++++ DATASET RECORDS ++++

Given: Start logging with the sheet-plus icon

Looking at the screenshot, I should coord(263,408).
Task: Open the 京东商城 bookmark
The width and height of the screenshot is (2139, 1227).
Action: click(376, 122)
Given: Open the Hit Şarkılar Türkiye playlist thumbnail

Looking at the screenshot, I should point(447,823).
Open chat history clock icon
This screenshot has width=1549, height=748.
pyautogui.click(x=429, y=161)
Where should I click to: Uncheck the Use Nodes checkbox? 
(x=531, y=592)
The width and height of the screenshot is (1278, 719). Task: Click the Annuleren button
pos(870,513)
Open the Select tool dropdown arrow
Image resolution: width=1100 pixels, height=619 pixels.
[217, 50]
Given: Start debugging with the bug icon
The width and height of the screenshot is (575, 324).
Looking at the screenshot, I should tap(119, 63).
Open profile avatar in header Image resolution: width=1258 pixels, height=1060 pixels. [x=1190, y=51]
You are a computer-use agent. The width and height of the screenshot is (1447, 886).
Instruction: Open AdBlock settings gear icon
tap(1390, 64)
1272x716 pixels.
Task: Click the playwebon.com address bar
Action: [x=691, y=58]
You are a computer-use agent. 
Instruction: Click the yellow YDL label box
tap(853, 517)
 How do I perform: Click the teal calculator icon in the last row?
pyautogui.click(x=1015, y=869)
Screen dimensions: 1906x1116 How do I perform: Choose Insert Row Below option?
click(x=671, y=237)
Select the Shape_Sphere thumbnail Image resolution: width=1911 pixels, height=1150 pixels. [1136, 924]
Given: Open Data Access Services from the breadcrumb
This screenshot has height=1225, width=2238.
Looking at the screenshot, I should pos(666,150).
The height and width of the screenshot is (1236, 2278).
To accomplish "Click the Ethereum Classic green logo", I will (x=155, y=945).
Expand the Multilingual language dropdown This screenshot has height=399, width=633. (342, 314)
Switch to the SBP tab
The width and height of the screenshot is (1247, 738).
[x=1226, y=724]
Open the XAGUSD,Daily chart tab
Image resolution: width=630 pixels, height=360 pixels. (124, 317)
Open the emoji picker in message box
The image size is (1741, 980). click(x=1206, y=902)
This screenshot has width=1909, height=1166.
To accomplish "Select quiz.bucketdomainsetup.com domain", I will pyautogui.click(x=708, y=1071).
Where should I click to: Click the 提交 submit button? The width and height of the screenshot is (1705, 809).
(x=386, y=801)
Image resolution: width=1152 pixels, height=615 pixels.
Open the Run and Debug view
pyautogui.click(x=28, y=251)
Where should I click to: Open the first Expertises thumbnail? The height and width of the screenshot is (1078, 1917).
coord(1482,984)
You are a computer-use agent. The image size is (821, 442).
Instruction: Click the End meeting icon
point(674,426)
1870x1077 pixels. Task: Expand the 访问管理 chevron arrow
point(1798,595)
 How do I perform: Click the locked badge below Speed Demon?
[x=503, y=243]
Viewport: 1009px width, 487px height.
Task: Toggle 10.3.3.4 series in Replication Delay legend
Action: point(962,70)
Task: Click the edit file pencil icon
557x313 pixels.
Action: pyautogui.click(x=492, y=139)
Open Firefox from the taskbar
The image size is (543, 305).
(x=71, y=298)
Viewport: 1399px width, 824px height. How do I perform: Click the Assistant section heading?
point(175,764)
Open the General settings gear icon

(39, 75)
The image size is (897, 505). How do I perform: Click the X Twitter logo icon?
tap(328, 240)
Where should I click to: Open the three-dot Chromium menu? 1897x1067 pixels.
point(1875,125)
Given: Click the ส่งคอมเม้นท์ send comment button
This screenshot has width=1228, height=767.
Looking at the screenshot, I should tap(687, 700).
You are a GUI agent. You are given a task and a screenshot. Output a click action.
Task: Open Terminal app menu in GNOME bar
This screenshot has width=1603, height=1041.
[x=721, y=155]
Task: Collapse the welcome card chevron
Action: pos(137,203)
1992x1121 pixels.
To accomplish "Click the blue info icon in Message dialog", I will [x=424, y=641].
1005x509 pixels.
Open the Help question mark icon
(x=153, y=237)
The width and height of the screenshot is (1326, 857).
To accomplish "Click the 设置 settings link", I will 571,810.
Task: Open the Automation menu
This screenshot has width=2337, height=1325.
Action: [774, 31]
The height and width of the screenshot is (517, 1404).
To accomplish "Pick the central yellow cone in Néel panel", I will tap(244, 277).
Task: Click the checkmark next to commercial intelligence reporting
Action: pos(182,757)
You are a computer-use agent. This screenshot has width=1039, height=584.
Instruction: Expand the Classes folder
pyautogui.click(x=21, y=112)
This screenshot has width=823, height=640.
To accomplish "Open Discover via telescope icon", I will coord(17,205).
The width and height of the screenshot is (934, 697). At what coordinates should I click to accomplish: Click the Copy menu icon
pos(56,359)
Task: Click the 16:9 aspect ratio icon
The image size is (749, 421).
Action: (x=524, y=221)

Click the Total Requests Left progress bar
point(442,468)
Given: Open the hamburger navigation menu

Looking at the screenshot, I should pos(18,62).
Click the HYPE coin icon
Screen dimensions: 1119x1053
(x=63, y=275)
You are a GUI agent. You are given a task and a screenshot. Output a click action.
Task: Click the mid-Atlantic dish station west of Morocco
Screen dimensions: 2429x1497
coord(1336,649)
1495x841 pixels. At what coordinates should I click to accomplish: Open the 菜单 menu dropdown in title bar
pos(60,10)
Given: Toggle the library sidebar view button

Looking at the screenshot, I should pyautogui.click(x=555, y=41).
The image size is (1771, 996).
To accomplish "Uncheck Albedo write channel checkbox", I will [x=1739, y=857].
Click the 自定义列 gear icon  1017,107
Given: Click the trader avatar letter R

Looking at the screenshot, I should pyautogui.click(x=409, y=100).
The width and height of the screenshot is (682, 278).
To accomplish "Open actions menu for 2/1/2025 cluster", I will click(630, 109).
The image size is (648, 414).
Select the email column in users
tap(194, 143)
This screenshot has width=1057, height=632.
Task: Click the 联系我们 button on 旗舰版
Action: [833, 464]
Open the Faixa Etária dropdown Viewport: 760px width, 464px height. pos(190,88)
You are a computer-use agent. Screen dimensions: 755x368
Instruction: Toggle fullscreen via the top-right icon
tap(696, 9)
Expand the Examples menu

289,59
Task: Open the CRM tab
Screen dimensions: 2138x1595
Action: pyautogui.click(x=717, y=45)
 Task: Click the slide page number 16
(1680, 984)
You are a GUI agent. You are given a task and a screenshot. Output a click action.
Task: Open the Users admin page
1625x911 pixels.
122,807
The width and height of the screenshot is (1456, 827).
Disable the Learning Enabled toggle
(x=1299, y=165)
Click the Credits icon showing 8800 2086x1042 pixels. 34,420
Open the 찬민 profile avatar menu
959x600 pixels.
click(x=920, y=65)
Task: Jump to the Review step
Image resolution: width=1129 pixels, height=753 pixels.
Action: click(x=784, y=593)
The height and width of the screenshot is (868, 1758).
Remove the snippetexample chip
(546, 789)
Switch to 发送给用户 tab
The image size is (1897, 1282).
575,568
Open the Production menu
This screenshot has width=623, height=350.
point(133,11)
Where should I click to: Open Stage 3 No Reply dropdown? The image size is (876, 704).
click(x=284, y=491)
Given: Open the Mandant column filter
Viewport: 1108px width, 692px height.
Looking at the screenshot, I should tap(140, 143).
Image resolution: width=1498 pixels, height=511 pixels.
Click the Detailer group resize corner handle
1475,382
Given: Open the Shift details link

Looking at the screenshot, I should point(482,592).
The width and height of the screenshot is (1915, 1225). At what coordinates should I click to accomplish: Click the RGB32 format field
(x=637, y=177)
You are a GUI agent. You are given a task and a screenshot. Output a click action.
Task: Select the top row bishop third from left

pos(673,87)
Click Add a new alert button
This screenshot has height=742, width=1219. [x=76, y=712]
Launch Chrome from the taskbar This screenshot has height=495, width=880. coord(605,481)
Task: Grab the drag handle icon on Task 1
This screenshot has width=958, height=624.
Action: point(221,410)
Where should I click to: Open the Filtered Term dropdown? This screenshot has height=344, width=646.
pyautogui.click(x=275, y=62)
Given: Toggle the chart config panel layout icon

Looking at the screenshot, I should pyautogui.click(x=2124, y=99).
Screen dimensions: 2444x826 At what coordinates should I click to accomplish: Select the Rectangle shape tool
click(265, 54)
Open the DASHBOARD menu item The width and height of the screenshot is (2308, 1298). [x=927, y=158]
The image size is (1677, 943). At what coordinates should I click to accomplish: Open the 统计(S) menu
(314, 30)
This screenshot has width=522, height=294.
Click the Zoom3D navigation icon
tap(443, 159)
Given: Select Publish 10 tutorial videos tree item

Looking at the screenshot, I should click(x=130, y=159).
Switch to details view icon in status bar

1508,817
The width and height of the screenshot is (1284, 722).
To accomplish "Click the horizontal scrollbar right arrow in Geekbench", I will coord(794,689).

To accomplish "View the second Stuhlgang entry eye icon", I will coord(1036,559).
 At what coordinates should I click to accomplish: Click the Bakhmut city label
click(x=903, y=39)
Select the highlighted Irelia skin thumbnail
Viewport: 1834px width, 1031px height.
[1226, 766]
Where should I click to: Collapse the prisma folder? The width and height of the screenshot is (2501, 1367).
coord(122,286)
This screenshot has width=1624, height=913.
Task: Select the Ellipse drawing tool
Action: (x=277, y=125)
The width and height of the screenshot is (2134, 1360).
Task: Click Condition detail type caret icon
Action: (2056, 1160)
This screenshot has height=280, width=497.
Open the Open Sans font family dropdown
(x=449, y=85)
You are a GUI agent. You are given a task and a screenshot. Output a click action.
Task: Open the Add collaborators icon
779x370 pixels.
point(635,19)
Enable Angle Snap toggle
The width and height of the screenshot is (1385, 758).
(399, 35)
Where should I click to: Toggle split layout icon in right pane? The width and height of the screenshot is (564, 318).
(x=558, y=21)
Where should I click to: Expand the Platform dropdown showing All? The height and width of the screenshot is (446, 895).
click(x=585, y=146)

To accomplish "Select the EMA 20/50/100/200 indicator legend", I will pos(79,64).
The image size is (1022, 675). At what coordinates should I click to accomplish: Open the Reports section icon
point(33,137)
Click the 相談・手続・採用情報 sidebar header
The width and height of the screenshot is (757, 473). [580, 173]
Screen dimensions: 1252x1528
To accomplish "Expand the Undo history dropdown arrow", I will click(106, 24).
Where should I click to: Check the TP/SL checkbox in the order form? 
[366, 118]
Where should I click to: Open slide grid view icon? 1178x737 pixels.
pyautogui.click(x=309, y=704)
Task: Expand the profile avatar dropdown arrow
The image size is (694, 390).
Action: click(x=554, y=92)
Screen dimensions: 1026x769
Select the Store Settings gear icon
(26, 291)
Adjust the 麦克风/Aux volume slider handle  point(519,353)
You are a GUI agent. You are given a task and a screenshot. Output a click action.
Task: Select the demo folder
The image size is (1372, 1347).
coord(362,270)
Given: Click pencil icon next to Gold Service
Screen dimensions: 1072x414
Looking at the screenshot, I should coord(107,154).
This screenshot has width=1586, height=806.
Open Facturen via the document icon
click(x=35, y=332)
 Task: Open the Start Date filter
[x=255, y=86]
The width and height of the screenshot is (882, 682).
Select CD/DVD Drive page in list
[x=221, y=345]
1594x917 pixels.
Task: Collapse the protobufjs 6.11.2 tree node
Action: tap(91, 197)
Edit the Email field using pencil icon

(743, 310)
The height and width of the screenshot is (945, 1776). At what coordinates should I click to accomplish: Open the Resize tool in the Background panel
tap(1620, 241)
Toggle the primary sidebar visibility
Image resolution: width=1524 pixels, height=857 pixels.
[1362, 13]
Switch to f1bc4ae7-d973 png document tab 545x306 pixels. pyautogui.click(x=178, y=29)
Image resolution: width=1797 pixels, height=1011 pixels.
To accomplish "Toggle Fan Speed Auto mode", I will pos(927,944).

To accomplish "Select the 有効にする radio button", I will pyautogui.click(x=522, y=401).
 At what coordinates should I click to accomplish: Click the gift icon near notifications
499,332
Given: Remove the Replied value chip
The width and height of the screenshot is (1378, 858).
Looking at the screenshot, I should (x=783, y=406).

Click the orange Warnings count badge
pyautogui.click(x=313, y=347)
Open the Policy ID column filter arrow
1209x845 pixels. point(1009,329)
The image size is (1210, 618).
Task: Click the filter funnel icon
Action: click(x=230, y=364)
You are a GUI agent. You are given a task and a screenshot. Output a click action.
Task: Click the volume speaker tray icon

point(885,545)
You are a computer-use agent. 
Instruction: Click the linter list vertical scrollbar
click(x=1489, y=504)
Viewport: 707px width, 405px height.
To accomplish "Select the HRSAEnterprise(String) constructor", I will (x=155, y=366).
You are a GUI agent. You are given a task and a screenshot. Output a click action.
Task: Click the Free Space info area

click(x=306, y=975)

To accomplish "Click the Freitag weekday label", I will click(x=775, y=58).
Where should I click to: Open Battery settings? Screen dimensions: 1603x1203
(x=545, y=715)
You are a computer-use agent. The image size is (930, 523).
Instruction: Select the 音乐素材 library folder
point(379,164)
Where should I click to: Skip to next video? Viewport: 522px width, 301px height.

++++

TASK TO CARRY OUT => Please make an exact copy of the lines above from the line with "The width and height of the screenshot is (1284, 722)." through the line with "Enable Angle Snap toggle", both ends included.

RESULT OF THIS EXERCISE =>
The width and height of the screenshot is (1284, 722).
To accomplish "Click the horizontal scrollbar right arrow in Geekbench", I will coord(794,689).

To accomplish "View the second Stuhlgang entry eye icon", I will coord(1036,559).
 At what coordinates should I click to accomplish: Click the Bakhmut city label
click(x=903, y=39)
Select the highlighted Irelia skin thumbnail
Viewport: 1834px width, 1031px height.
[1226, 766]
Where should I click to: Collapse the prisma folder? The width and height of the screenshot is (2501, 1367).
coord(122,286)
This screenshot has width=1624, height=913.
Task: Select the Ellipse drawing tool
Action: (x=277, y=125)
The width and height of the screenshot is (2134, 1360).
Task: Click Condition detail type caret icon
Action: (2056, 1160)
This screenshot has height=280, width=497.
Open the Open Sans font family dropdown
(x=449, y=85)
You are a GUI agent. You are given a task and a screenshot. Output a click action.
Task: Open the Add collaborators icon
779x370 pixels.
point(635,19)
Enable Angle Snap toggle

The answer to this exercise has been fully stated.